Written by Zakia Moulla | Jan 19, 2024 8:45:02 AM

With an average estimate of one transdermal product receiving FDA approval every 2.2 years, transdermal drug delivery has emerged as a multi-billion-dollar industry. Offering numerous advantages, transdermal drug delivery systems are considered an effective alternative to oral drug delivery and intravenous injections. Continue reading to delve into the products, types, and benefits of transdermal drug delivery systems.

 

1. What are transdermal drug delivery systems?

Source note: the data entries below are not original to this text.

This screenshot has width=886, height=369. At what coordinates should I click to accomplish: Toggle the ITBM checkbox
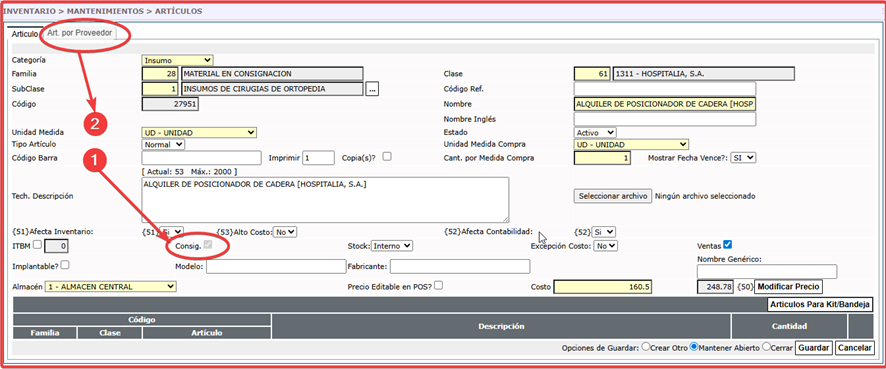(x=37, y=245)
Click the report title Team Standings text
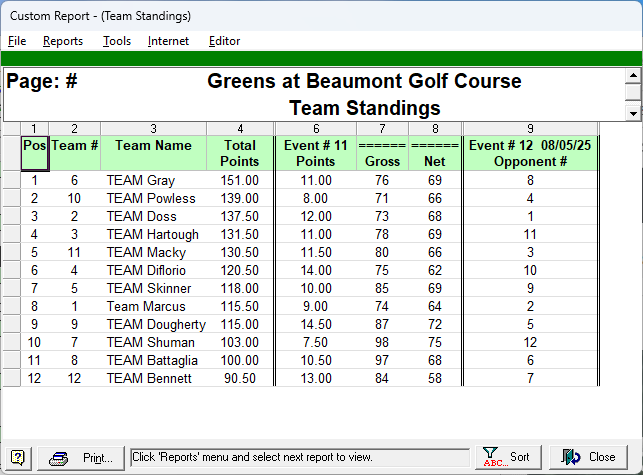 click(x=365, y=108)
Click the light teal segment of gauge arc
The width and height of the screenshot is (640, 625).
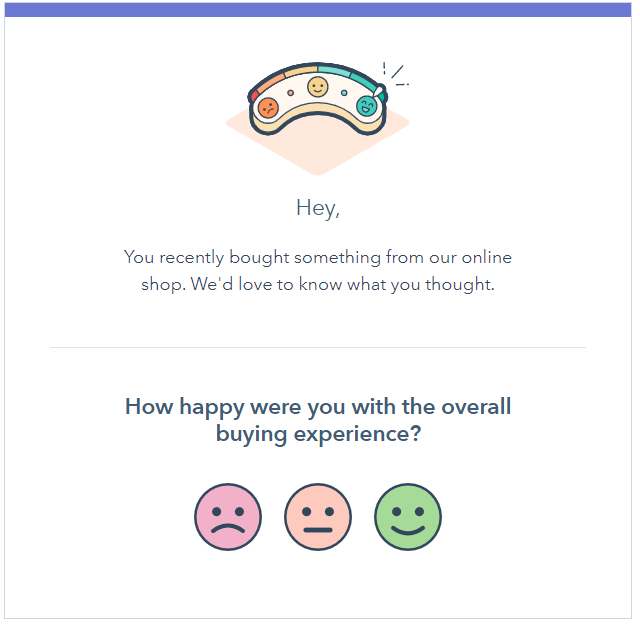[334, 71]
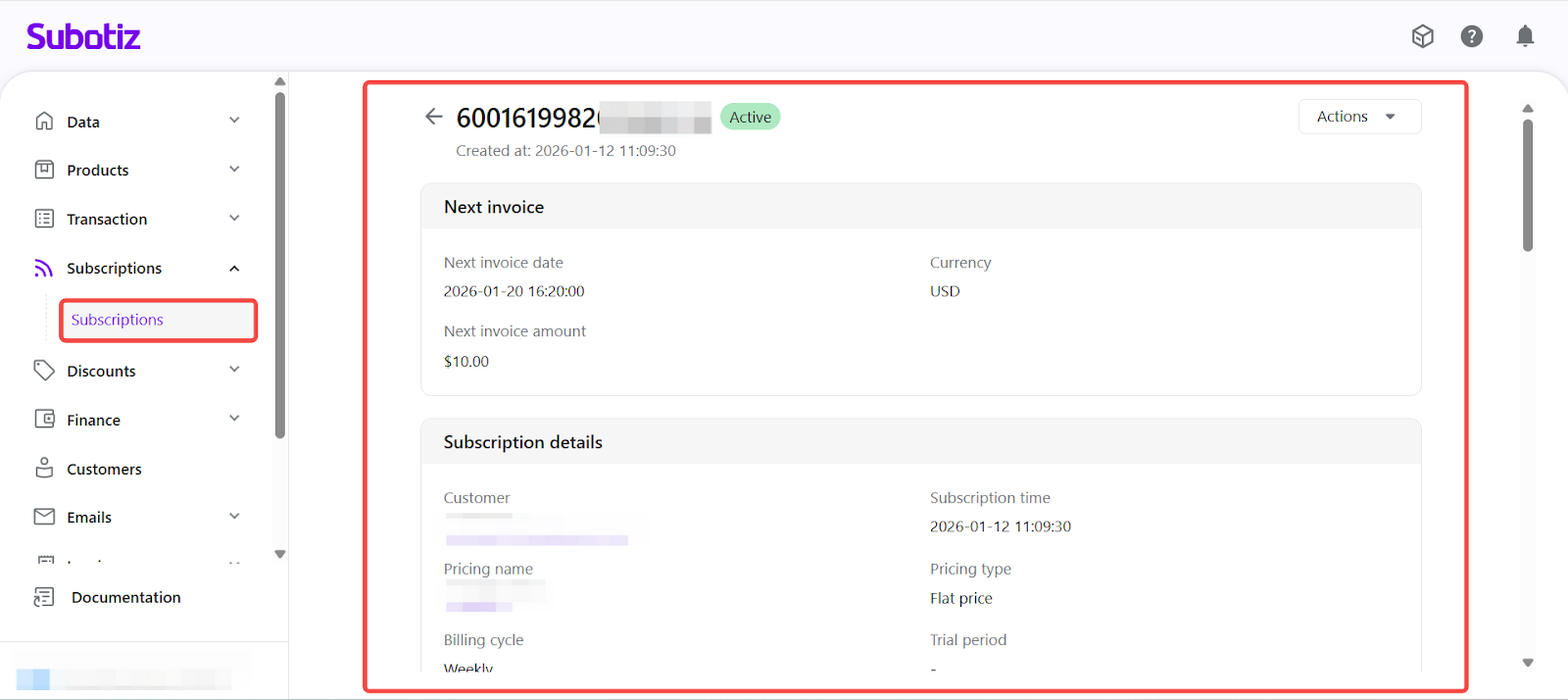The image size is (1568, 700).
Task: Click the Transaction list icon in sidebar
Action: (x=44, y=219)
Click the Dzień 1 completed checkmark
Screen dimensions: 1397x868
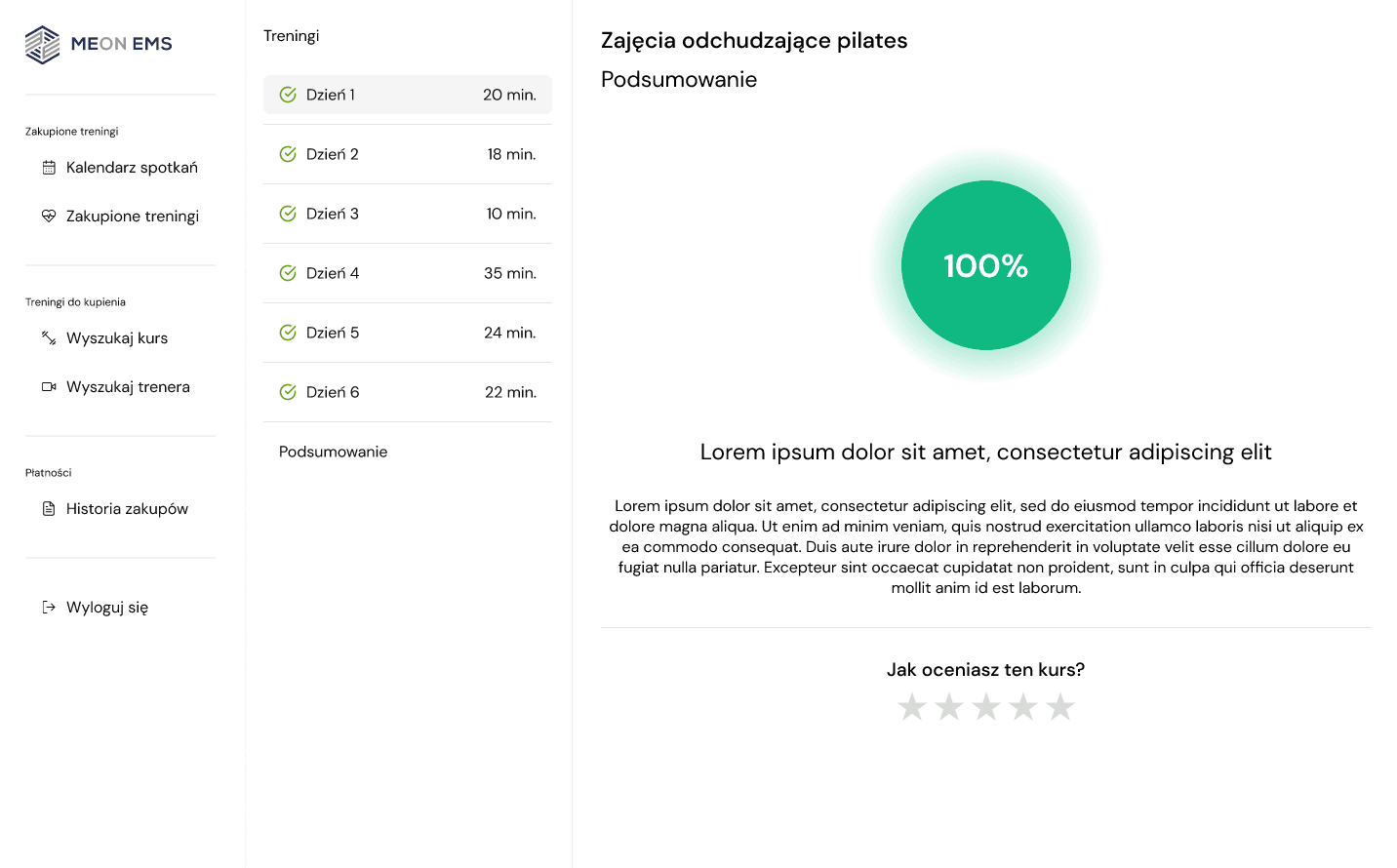[x=288, y=95]
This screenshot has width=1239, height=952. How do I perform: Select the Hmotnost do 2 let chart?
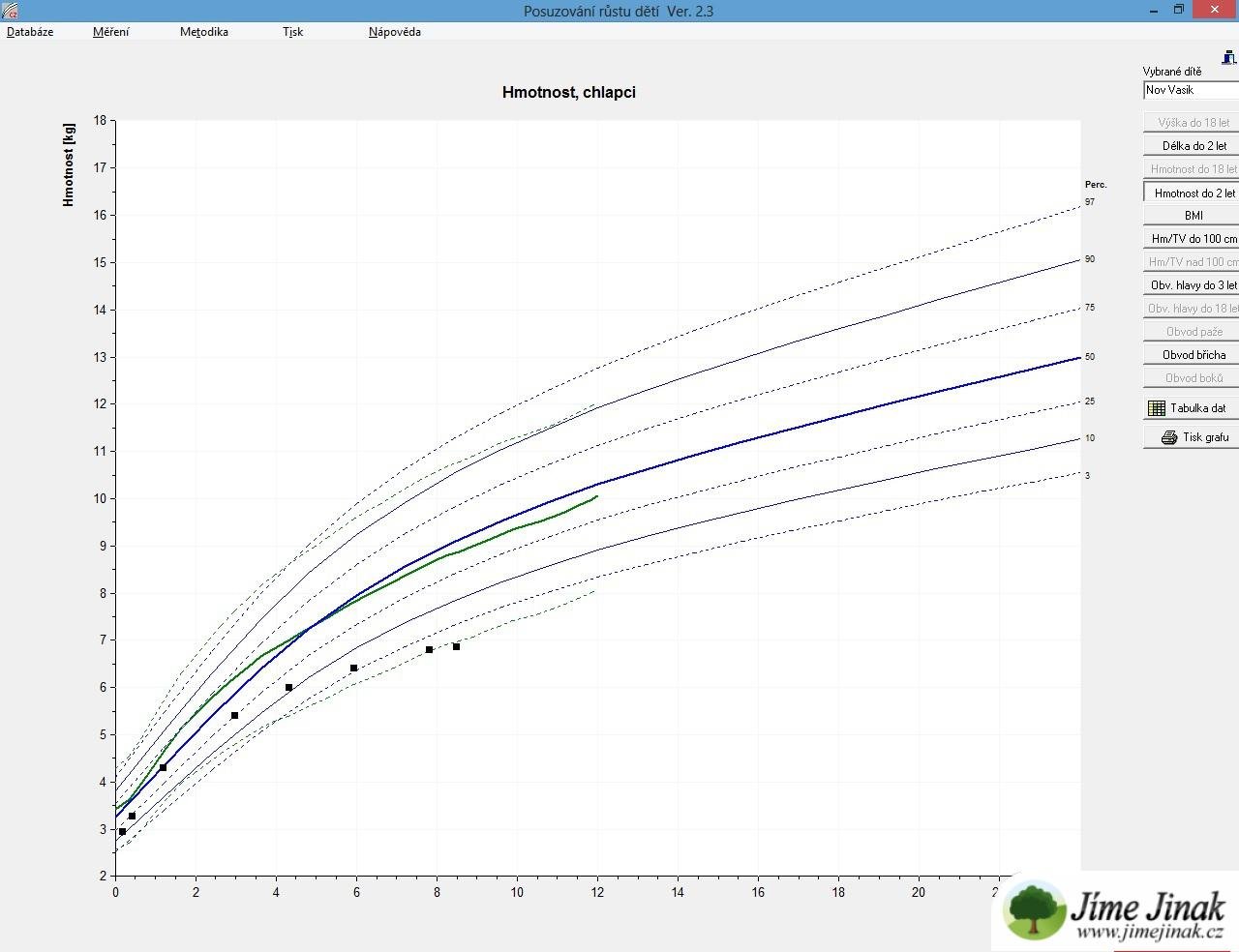click(x=1193, y=193)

Commonly referred to as patches, transdermal drug delivery systems (TDDS) are dosage forms developed to deliver a therapeutically effective amount of a drug directly through the patient's skin into the bloodstream. Due to their ease of administration, excellent patient convenience and adherence, TDDS offer an advantageous alternative to oral drug delivery systems like tablets or syrups. They find applications not only in pharmaceuticals but also in the skincare industry, including cosmetics.  

Transdermal drug delivery systems are specifically designed for systemic treatments by delivering drugs through the patient’s skin. Offering controlled release and maintaining continuous efficacy of the drug, they are considered an effective drug delivery method. The drug released from TDDS initially permeates the skin through the stratum corneum progressing through the epidermis and dermis without accumulating the active ingredient in the dermal layer. Once the drug reaches the dermal layer, it is released for systemic absorption via the dermal microcirculation.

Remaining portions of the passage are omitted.